What was so empowering about this year’s conference was being able to evaluate those tools themselves, and to learn. Surprisingly, technology is not always the answer. Visitor evaluation consultants and staff members from the Brooklyn Museum and Monticello shared various scenarios where their attempts to survey visitors went awry because technology got in the way or skewed results, the target audience was elusive or just straight-out avoided their polling attempts. It just goes to show that even bad data can teach you something, even if it’s not what we set out to learn!

Even more surprising was the lesson that data doesn’t necessarily persuade, no matter how clear or comprehensive. Often, beliefs trump facts. As Stephen Bitgood, Professor Emeritus of Psychology at Jacksonville State University and Founder of the Visitor Studies Association, said, “When strong belief is pitted against reason and fact, belief triumphs over reason and fact every time.” Despite our expectation that data should persuade, prove and set people on the right course, it simply doesn’t override gut instinct, what people feel or believe to be true. Again and again, presenters told tales of data being met with questions or disbelief.

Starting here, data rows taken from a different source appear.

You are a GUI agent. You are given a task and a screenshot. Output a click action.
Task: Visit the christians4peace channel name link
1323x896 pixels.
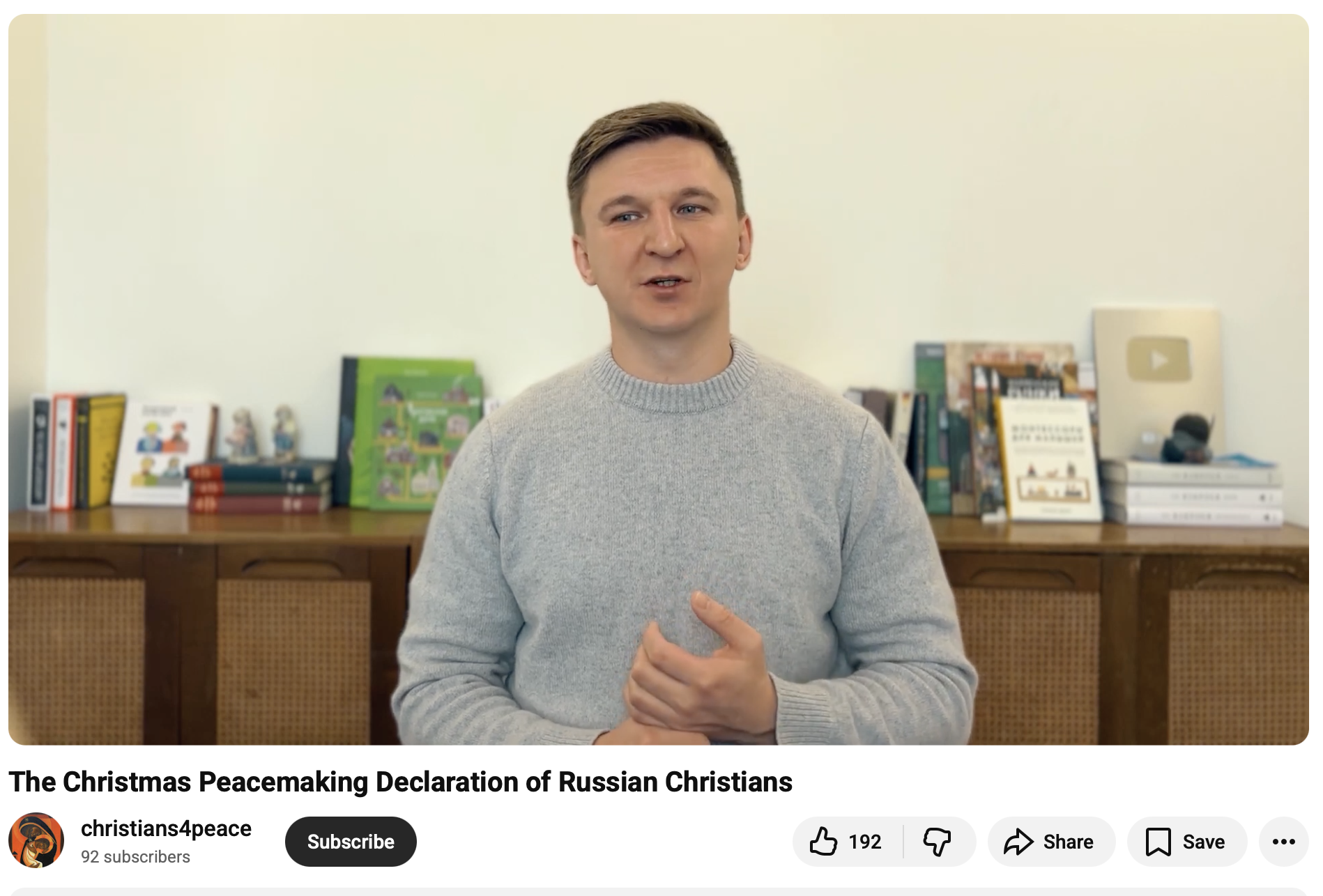166,828
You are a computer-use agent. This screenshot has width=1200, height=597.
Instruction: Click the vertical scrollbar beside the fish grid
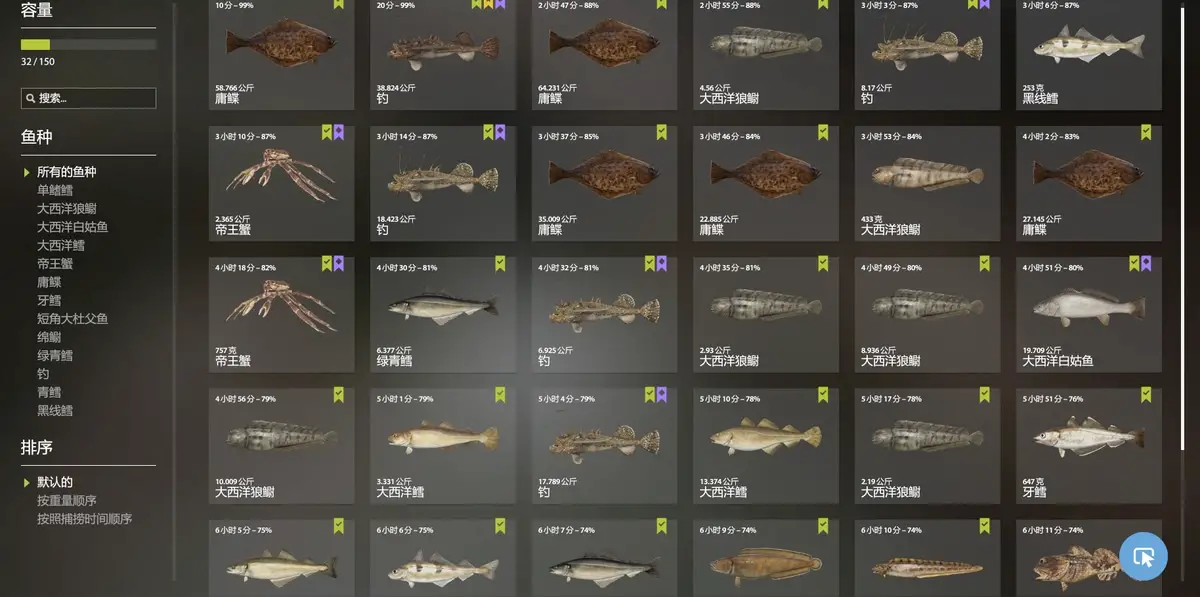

Unfortunately, no solutions were presented to either circumvent or resolve this issue, but I am filing this under “knowing is half the battle” and keeping it in mind when data is presented as all-powerful or all-knowing.

Display at AAM2013 (photo by Mariel Smith)Display at AAM2013 (photo by Lindsay Smilow)
Photographs of AAM display, top to bottom, courtesy of Mariel Smith via Instagram
and Lindsay Smilow via Instagram.

So evaluation and measurement can fail or go awry. Testing our tools and techniques in small batches prior to rolling out the full survey or other strategy gives us an opportunity to see it in action and identify areas to fix or improve. If evaluation and measurement are treated as afterthoughts, as so often is the case, these tests are even less likely to occur and, as a result, the final data may prove useless, further cementing the idea that evaluation itself is a useless activity. It’s a difficult cycle to break out of, but worth identifying and tackling so that we can truly tell a more powerful story.